After starting the tailscaled daemon in userspace mode (necessary because the container does not have permissions to create tun interfaces on the host kernel), I attempted to connect using the credentials just saved in the vault:
ID=$(cat ~/secrets/tailscale-oauth-client-id)
SECRET=$(cat ~/secrets/tailscale-oauth-client-secret)
sudo tailscale up \
--client-id="$ID" \
--client-secret="$SECRET" \
--hostname=tazpod-lab \
--advertise-tags=tag:tazpod \
--resetThe result was instantaneous:
active login: tazpod-lab.magellanic-gondola.ts.net
IP: 100.73.57.110
The node appeared in the network, correctly tagged as tag:tazpod, with key expiry automatically disabled by the system (standard Tailscale behavior for tagged nodes).
Post-Lab Reflections: What We Learned#
This session consolidated TazLab’s networking foundation in three ways:
- Provider Independence: It doesn’t matter if a cluster runs on OCI, AWS, or in my living room. If it has the Tailscale extension and the OAuth Client, it is part of the TazLab private network instantaneously.
- Zero Maintainability: By switching to OAuth Clients managed via IaC, I eliminated the risk of failures due to key expirations. The network is now a “living” entity that manages itself.

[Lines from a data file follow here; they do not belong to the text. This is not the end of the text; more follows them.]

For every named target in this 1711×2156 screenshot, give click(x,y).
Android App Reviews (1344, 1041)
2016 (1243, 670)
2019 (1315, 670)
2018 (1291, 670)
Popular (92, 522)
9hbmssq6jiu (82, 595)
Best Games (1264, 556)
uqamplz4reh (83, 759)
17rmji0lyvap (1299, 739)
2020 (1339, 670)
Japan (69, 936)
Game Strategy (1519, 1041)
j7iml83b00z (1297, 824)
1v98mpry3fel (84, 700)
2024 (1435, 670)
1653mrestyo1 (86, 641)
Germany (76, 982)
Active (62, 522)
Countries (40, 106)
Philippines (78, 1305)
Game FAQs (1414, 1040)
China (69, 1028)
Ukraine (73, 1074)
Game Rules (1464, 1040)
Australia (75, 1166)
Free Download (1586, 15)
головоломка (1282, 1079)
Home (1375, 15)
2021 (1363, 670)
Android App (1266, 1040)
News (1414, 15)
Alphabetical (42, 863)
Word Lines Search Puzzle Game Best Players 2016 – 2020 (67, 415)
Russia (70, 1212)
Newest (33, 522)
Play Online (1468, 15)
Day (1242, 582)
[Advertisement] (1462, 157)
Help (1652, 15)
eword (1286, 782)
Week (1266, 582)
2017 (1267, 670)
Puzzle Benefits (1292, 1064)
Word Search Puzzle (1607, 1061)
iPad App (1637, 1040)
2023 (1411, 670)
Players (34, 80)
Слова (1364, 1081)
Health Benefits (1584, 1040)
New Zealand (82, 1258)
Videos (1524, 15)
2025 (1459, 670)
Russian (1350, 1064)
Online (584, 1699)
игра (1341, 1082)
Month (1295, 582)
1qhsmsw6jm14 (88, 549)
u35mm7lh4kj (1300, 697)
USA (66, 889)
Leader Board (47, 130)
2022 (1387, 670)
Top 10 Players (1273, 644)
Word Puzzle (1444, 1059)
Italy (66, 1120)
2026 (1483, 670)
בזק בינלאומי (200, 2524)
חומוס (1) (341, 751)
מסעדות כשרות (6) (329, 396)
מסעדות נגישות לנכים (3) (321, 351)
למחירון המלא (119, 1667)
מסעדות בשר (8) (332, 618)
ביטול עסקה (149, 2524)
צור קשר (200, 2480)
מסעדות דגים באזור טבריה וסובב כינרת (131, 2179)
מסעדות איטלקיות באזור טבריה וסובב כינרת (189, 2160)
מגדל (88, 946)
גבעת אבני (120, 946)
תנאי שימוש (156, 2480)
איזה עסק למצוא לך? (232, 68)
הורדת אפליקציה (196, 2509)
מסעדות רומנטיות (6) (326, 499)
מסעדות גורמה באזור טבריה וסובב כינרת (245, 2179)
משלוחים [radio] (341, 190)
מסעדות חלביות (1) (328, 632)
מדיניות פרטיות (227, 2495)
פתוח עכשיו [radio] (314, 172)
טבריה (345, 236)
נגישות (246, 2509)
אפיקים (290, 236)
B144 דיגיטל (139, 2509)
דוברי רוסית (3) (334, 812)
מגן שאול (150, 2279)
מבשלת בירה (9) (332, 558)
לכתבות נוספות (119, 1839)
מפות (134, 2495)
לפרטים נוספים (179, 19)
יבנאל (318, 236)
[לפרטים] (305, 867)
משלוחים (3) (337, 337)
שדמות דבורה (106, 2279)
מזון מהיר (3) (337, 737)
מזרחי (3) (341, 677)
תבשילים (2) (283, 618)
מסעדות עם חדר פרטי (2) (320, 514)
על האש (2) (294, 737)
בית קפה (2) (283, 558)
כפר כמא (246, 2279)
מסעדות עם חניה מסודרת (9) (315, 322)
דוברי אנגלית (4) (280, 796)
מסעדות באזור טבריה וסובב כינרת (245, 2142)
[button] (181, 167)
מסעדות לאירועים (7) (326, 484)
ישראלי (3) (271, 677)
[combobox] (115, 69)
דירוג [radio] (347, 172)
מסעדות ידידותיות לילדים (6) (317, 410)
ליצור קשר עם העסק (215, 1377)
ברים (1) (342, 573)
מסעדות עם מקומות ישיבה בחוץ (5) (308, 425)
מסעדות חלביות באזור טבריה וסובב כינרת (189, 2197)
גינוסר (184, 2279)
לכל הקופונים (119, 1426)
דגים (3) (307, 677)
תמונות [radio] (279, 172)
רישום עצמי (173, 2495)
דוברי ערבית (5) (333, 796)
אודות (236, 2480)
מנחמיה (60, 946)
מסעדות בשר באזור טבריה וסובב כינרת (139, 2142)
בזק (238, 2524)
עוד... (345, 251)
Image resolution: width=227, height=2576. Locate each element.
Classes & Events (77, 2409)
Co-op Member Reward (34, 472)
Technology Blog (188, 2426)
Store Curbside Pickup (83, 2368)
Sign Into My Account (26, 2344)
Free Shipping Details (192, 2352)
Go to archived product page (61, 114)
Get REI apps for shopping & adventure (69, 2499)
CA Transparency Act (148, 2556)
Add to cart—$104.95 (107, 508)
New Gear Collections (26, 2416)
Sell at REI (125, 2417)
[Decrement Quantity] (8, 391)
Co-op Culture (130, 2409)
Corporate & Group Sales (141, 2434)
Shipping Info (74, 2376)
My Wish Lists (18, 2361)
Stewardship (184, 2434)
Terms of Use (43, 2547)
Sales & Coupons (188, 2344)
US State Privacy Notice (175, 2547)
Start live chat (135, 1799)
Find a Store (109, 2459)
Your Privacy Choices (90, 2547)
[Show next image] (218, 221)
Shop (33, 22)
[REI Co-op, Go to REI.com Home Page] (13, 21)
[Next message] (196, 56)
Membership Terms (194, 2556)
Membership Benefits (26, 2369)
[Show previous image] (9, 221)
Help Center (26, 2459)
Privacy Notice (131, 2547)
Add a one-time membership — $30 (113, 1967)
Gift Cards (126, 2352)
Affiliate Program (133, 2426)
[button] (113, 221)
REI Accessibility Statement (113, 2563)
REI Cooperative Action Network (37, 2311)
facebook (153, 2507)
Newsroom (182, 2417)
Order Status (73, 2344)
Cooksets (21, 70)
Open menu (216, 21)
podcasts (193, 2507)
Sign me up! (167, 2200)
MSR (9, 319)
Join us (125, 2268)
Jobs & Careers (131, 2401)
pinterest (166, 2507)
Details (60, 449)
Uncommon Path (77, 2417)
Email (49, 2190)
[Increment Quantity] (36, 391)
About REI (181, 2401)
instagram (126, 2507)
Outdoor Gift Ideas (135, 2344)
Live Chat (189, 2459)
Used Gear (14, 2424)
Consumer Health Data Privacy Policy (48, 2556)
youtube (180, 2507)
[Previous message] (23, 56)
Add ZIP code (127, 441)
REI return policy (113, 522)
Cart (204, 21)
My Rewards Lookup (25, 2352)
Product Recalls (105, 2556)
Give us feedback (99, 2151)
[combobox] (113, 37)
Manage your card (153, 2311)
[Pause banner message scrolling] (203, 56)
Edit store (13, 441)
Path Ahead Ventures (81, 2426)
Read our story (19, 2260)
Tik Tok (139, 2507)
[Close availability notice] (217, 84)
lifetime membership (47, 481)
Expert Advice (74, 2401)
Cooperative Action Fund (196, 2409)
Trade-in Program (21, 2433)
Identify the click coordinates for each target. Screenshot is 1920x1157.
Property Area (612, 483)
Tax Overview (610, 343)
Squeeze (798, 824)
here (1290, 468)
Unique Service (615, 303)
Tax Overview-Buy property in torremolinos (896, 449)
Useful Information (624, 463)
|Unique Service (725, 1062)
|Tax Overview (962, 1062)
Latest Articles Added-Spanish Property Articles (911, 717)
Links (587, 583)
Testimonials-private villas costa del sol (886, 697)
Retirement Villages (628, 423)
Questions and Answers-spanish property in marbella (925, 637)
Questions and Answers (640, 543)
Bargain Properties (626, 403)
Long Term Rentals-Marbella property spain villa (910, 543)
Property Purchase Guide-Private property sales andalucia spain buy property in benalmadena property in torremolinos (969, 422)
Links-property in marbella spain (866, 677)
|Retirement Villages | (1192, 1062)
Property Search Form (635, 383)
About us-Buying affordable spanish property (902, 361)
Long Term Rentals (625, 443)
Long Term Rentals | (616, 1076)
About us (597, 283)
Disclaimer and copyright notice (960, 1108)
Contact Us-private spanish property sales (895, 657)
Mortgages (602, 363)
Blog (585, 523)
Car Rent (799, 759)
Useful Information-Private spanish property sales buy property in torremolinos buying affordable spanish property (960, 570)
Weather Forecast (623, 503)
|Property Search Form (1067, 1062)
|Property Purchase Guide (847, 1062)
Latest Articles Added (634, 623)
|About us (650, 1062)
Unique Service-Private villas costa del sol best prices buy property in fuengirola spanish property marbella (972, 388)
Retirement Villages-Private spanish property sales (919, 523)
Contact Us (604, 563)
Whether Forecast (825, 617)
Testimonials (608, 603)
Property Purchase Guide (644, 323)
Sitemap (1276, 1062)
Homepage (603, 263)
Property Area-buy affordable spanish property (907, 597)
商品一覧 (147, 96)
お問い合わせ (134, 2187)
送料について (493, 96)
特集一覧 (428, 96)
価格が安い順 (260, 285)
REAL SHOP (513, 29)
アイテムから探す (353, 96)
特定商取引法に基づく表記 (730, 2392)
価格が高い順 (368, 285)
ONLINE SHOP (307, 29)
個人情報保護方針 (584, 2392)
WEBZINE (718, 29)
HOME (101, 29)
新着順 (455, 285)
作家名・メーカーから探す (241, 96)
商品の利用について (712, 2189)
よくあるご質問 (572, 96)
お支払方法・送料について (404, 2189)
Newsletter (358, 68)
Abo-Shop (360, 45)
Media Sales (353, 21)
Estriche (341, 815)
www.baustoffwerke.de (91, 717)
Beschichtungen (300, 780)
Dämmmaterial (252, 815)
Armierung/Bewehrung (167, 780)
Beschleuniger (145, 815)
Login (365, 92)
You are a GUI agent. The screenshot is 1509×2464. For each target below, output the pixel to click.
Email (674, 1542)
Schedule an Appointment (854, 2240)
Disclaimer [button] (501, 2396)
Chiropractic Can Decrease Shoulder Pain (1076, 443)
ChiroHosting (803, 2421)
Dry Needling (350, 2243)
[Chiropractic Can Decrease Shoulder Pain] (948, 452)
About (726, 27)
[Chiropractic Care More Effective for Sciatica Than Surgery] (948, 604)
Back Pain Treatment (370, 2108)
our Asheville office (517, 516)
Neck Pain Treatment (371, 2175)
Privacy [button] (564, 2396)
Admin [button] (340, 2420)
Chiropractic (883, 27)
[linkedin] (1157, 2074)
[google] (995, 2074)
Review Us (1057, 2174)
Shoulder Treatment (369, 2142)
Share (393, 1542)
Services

- Integrated Security: The chain of trust that starts with AWS SSO and passes through the TazPod RAM Vault now also protects network access.
The next step in the roadmap is the provisioning of the tazlab-vault cluster on Oracle Cloud. Thanks to today’s work, that cluster will be born already talking privately with the rest of my world, without me ever having to expose its port 8200 to public internet traffic.
The network is there. The ephemeral castle now has its invisible walls.